Questions about the competence of Iowa’s Democratic Party were compounded by pre-existing concerns about the limits of caucuses when it comes to questions of voter accessibility, and whether a disproportionately white, Republican-leaning state should be so heavily prioritized in the Democratic Party nomination process. By the morning after the app failures, people were already willing to write off Iowa’s caucus process and lead-off positioning for 2024.
Similar criticisms about diversity were also leveled at New Hampshire, the second state and first primary in the nomination process. New Hampshire’s secretary of state, Bill Gardner, the longest-serving secretary in the country, is the sole decision-maker when it comes to setting New Hampshire’s primary date and remains committed to having the first primary in the country. Indeed, both state parties are also reportedly committed to fighting any changes to their early placement on the calendar—fights in which they can almost surely count their Republican-controlled state governments as allies.

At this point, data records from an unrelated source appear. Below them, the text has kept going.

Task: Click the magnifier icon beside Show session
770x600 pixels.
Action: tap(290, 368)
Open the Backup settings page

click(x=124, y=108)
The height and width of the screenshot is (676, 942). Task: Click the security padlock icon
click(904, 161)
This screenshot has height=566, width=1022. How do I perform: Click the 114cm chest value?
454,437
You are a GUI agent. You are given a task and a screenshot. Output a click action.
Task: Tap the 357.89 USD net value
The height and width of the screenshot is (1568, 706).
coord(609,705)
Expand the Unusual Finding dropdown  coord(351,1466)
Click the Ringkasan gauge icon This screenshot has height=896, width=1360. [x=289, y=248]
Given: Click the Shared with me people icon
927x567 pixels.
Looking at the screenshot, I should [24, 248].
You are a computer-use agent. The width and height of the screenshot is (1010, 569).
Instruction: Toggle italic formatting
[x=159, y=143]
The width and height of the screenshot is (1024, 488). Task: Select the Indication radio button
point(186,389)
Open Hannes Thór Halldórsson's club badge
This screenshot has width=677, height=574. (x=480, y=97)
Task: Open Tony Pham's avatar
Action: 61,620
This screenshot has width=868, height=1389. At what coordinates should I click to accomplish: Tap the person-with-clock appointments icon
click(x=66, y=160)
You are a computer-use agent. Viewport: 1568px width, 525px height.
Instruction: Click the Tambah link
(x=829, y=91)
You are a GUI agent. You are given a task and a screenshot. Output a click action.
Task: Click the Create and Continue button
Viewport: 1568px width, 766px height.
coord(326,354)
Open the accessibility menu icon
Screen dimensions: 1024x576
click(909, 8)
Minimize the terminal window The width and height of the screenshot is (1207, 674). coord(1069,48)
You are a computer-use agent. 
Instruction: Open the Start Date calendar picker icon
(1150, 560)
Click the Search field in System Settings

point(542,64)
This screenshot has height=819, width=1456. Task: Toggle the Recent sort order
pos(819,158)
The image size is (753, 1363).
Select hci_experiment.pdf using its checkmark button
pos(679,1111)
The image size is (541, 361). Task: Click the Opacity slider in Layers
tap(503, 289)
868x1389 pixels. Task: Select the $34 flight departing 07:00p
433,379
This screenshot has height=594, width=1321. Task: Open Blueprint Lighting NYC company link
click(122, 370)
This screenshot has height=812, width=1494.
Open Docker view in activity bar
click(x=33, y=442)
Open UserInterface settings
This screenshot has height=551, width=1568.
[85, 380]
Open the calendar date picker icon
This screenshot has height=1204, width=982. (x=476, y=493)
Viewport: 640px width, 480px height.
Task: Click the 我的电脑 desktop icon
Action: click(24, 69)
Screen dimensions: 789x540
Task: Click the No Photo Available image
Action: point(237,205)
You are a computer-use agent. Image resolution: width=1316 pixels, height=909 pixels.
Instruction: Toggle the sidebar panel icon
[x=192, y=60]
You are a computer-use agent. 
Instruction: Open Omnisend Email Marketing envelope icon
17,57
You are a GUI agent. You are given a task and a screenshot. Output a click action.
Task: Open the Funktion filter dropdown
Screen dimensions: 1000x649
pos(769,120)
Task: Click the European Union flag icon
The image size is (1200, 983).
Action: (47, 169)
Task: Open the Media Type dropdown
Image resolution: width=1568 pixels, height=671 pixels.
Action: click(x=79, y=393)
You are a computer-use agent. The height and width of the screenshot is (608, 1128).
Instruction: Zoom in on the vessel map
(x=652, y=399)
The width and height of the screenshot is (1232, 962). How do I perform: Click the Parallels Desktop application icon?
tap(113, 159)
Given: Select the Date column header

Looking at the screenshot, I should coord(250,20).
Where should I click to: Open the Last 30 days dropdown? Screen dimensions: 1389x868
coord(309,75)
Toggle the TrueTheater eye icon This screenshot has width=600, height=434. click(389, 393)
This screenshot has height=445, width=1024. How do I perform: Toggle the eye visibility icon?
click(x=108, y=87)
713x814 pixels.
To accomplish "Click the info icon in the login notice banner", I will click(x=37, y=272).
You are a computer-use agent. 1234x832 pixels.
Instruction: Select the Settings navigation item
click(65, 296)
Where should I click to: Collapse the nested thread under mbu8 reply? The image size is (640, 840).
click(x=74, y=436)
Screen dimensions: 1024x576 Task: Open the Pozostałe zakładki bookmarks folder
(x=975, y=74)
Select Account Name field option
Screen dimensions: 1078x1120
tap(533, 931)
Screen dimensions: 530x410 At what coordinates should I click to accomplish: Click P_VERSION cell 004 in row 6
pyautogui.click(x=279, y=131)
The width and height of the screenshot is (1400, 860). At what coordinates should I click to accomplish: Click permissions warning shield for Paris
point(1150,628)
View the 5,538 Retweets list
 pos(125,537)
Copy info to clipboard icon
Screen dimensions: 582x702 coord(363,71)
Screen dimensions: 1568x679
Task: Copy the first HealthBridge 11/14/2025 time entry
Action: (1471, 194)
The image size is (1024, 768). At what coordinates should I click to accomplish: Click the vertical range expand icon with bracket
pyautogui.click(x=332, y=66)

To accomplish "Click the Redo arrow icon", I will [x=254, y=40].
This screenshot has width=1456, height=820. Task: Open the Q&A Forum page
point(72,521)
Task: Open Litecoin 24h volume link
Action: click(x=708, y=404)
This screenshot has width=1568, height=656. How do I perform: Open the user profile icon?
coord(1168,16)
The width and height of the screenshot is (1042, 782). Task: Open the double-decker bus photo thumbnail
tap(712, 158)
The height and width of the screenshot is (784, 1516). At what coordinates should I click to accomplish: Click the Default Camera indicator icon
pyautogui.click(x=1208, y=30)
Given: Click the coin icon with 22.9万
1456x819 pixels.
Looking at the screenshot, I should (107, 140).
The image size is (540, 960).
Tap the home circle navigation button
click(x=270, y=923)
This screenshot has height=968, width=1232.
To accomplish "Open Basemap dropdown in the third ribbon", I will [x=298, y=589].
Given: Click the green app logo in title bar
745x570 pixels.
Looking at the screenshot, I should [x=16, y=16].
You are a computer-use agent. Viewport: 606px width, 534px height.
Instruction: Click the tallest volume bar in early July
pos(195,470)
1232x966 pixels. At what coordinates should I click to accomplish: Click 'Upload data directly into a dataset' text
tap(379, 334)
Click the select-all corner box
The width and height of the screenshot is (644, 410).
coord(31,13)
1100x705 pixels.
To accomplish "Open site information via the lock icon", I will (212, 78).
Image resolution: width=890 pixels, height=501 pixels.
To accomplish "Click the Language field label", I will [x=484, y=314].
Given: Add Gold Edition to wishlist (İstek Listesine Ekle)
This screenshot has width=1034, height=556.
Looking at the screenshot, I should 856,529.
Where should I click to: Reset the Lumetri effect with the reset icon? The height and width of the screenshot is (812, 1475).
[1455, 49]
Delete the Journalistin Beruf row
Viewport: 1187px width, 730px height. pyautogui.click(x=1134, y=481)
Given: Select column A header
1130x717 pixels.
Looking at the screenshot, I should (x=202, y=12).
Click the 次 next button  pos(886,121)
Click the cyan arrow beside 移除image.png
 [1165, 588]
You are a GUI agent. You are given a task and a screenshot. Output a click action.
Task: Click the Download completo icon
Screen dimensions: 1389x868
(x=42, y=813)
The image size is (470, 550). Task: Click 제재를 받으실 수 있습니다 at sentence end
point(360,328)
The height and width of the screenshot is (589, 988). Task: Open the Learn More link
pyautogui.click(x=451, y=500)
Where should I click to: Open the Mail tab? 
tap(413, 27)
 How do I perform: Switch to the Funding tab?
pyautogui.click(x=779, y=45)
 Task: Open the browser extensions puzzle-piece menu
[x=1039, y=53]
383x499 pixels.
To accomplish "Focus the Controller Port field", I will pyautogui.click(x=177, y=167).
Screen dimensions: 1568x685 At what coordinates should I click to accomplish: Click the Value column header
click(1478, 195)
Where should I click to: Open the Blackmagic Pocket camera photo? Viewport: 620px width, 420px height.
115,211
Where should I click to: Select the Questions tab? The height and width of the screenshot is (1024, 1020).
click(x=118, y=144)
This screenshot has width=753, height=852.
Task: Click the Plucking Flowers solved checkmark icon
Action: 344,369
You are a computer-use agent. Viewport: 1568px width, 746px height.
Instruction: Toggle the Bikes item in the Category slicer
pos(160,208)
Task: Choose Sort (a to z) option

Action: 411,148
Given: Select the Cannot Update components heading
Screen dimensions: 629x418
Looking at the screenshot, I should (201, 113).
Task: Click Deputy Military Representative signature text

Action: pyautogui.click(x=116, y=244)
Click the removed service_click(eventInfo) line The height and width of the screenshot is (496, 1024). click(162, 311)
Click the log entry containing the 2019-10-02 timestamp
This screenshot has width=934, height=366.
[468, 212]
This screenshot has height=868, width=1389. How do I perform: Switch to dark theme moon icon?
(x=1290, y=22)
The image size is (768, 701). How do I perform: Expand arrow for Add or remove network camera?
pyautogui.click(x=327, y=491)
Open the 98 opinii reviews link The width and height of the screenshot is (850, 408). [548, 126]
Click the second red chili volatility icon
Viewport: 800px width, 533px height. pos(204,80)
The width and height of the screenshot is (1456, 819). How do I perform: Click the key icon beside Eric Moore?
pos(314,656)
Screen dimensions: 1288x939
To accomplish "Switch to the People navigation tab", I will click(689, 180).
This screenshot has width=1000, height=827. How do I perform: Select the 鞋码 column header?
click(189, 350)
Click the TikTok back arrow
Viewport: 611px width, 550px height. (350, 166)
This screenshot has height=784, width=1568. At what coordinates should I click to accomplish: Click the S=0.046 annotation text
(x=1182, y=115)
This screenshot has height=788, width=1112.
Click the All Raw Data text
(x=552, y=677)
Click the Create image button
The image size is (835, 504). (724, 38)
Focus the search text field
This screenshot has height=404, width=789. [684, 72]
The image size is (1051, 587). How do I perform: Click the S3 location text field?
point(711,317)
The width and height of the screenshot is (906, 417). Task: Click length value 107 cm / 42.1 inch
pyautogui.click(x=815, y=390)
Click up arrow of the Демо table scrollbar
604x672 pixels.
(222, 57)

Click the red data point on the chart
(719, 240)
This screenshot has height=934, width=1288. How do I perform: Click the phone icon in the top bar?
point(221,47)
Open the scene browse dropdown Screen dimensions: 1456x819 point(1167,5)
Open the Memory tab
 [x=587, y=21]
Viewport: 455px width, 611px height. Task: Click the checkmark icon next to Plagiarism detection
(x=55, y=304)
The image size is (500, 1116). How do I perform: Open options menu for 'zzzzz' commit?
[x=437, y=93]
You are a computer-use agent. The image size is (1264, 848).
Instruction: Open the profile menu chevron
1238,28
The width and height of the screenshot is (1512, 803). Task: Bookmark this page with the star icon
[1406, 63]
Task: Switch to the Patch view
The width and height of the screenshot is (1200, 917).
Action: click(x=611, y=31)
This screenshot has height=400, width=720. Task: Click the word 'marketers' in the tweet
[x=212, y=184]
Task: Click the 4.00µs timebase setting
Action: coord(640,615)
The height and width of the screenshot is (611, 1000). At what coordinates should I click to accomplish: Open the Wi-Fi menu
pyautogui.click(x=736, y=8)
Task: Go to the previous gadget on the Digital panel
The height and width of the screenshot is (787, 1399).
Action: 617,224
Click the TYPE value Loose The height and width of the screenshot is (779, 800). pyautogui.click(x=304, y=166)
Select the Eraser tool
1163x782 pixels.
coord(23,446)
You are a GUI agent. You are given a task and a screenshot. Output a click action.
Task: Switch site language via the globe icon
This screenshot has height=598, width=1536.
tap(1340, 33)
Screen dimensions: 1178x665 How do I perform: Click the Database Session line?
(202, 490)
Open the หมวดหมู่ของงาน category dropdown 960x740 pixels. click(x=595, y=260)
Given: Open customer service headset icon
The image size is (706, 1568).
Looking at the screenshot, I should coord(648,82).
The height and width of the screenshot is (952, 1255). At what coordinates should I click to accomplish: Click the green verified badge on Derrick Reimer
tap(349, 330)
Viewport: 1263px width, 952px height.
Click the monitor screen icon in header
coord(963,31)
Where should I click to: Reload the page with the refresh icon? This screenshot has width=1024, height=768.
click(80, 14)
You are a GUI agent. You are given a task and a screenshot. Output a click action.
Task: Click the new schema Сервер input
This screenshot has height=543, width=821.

In response to 2020’s public criticisms, Nevada’s Democratic-controlled state assembly has before it a bill to move the state from a caucus to a primary. It has not yet been voted on, but dropping the caucus format could make Nevada more appealing to the DNC leaders. Nevada was the third state in the 2020 primary process and was handily won by Sen. Bernie Sanders.
South Carolina is also in the running to be moved to the first-place spot, as a state that already has a primary voting process and is more diverse than either New Hampshire or Iowa. Unlike the other states that are taking action to hold their lead-off positions, South Carolina has the benefit of being the first and most important state that then-candidate Joe Biden won in last year’s primaries, as well as being the home state of DNC chair Harrison.
The changes that the DNC will make are in no way clear—but whatever happens will almost surely reflect the will of the White House.
Update: After publication, the Prospect found that the DNC sent out an email to its members announcing that it will not meet its deadline for the primary review process. The email also stated that there would be two virtual meetings that will be live-streamed and a section for comments added to the DNC website, but links are not yet available.